With the line containing "Screen dimensions: 700x546" as the starting point, output the remaining lines of the data exactly as they are, through the last.

-------- DATA LISTING --------

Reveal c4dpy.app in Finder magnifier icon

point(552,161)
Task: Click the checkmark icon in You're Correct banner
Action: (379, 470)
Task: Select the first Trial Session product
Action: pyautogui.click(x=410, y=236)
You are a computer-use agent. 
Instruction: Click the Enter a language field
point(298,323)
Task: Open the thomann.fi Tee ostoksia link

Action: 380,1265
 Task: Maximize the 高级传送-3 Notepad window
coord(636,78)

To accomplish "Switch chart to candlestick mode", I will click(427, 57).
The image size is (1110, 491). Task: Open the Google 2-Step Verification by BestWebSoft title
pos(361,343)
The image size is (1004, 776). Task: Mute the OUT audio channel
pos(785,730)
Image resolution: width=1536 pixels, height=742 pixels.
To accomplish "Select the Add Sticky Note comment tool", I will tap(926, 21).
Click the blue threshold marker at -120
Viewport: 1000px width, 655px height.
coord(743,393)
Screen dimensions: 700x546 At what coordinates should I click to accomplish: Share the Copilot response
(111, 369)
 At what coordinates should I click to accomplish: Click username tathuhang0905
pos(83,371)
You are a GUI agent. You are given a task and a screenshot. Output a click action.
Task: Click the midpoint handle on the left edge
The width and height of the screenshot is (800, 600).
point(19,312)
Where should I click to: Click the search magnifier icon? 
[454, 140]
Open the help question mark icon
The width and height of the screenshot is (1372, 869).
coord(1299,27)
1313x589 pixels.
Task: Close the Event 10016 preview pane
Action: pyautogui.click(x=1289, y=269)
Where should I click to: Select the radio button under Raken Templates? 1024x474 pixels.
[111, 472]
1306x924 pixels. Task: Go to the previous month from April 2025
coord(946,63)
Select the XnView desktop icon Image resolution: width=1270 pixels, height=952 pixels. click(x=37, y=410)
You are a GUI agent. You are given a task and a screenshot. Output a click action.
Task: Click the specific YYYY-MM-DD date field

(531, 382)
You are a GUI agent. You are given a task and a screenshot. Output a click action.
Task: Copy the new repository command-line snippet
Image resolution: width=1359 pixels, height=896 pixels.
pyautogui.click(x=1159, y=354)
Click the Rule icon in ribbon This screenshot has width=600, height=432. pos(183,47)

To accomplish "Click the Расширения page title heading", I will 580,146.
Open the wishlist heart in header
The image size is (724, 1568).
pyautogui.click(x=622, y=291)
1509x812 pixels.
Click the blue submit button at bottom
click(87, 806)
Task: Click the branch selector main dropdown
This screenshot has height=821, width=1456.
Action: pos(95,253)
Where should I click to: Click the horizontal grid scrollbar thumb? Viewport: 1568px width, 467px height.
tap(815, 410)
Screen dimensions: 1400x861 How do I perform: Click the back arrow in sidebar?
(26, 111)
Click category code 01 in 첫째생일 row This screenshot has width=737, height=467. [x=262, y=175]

--------

_EXERCISE RESPONSE_:
Screen dimensions: 700x546 At what coordinates should I click to accomplish: Share the Copilot response
(111, 369)
 At what coordinates should I click to accomplish: Click username tathuhang0905
pos(83,371)
You are a GUI agent. You are given a task and a screenshot. Output a click action.
Task: Click the midpoint handle on the left edge
The width and height of the screenshot is (800, 600).
point(19,312)
Where should I click to: Click the search magnifier icon? 
[454, 140]
Open the help question mark icon
The width and height of the screenshot is (1372, 869).
coord(1299,27)
1313x589 pixels.
Task: Close the Event 10016 preview pane
Action: pyautogui.click(x=1289, y=269)
Where should I click to: Select the radio button under Raken Templates? 1024x474 pixels.
[111, 472]
1306x924 pixels. Task: Go to the previous month from April 2025
coord(946,63)
Select the XnView desktop icon Image resolution: width=1270 pixels, height=952 pixels. click(x=37, y=410)
You are a GUI agent. You are given a task and a screenshot. Output a click action.
Task: Click the specific YYYY-MM-DD date field

(531, 382)
You are a GUI agent. You are given a task and a screenshot. Output a click action.
Task: Copy the new repository command-line snippet
Image resolution: width=1359 pixels, height=896 pixels.
pyautogui.click(x=1159, y=354)
Click the Rule icon in ribbon This screenshot has width=600, height=432. pos(183,47)

To accomplish "Click the Расширения page title heading", I will 580,146.
Open the wishlist heart in header
The image size is (724, 1568).
pyautogui.click(x=622, y=291)
1509x812 pixels.
Click the blue submit button at bottom
click(87, 806)
Task: Click the branch selector main dropdown
This screenshot has height=821, width=1456.
Action: pos(95,253)
Where should I click to: Click the horizontal grid scrollbar thumb? Viewport: 1568px width, 467px height.
tap(815, 410)
Screen dimensions: 1400x861 How do I perform: Click the back arrow in sidebar?
(26, 111)
Click category code 01 in 첫째생일 row This screenshot has width=737, height=467. [x=262, y=175]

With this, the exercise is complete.